- Activity
Across all the entries below, how many lines contain the string "computer"? The number by itself is the answer.

- Entries shown

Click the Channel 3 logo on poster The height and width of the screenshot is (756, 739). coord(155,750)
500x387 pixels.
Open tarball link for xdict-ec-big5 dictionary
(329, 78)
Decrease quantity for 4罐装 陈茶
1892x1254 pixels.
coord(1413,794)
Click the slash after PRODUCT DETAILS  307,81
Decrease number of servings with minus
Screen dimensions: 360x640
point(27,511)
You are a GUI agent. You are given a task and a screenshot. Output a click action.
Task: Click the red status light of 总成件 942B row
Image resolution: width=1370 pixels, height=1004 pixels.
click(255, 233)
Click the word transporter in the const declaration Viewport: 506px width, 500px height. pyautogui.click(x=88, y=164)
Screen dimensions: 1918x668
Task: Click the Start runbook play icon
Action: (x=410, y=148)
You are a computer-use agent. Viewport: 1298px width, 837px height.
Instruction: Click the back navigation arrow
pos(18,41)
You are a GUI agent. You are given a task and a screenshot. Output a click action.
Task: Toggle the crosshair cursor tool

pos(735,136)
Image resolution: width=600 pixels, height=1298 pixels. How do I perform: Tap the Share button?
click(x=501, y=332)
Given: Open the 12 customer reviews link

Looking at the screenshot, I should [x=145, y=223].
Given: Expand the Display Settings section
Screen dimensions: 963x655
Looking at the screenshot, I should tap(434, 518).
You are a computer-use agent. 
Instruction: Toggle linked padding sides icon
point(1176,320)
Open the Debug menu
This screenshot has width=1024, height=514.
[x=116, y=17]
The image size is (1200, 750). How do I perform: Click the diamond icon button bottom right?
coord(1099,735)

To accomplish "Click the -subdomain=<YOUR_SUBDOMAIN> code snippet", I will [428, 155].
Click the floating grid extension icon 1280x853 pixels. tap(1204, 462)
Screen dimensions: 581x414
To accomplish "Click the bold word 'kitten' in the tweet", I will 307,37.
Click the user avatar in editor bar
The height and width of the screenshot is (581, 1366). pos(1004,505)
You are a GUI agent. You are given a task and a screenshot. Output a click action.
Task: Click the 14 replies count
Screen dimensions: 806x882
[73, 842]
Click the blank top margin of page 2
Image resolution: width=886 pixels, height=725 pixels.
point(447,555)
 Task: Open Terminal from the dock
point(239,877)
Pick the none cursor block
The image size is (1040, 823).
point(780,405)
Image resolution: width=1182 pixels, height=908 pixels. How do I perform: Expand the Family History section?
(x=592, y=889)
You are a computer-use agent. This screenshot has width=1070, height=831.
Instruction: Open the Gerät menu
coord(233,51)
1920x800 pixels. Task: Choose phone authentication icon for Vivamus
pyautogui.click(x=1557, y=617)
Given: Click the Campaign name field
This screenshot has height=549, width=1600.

- Result below
3